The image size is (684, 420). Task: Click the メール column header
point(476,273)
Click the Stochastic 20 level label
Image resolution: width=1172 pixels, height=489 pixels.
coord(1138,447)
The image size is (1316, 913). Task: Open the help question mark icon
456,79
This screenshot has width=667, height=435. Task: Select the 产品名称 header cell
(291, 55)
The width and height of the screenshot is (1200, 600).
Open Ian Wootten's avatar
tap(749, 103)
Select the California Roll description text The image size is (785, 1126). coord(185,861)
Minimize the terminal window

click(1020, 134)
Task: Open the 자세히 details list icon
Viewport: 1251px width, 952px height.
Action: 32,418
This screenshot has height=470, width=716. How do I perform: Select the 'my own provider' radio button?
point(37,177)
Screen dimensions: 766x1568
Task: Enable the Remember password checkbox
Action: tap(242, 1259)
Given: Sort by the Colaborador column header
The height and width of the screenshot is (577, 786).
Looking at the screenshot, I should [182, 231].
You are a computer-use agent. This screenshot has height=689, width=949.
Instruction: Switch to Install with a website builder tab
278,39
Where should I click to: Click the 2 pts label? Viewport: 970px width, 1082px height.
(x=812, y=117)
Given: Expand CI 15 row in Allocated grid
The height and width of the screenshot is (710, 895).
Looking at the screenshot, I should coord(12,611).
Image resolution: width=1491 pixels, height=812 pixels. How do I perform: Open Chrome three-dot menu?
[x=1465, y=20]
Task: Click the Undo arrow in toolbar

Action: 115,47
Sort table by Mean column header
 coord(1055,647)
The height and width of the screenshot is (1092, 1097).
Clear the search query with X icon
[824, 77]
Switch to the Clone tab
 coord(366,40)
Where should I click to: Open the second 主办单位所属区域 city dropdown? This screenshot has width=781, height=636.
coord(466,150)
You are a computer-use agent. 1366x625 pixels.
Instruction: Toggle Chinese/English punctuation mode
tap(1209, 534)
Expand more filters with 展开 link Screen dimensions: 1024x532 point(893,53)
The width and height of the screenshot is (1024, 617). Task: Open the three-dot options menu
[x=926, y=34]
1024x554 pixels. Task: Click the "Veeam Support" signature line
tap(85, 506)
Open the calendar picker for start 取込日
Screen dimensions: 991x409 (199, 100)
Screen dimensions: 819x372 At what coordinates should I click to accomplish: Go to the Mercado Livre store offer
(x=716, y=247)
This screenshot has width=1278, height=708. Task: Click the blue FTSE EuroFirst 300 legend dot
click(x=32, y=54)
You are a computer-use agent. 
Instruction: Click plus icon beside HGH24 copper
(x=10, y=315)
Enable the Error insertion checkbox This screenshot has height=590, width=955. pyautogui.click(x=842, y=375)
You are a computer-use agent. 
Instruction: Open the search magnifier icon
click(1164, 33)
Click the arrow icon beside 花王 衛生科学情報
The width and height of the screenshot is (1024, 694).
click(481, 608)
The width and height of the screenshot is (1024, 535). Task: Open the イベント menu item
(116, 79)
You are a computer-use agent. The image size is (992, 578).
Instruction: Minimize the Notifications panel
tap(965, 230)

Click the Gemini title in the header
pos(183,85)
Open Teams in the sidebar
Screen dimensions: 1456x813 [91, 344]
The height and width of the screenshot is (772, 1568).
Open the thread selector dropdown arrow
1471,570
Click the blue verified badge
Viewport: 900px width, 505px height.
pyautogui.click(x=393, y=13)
= = =
WHAT IS NEEDED
Scan the records for the string "agent" and show every line that contains it.

SOLUTION TO THIS EXERCISE
You are a computer-use agent. This screenshot has height=689, width=949.
You are a computer-use agent. 1366x625 pixels.
You are a computer-use agent. 
You are a computer-use agent. 
You are a computer-use agent. The image size is (992, 578).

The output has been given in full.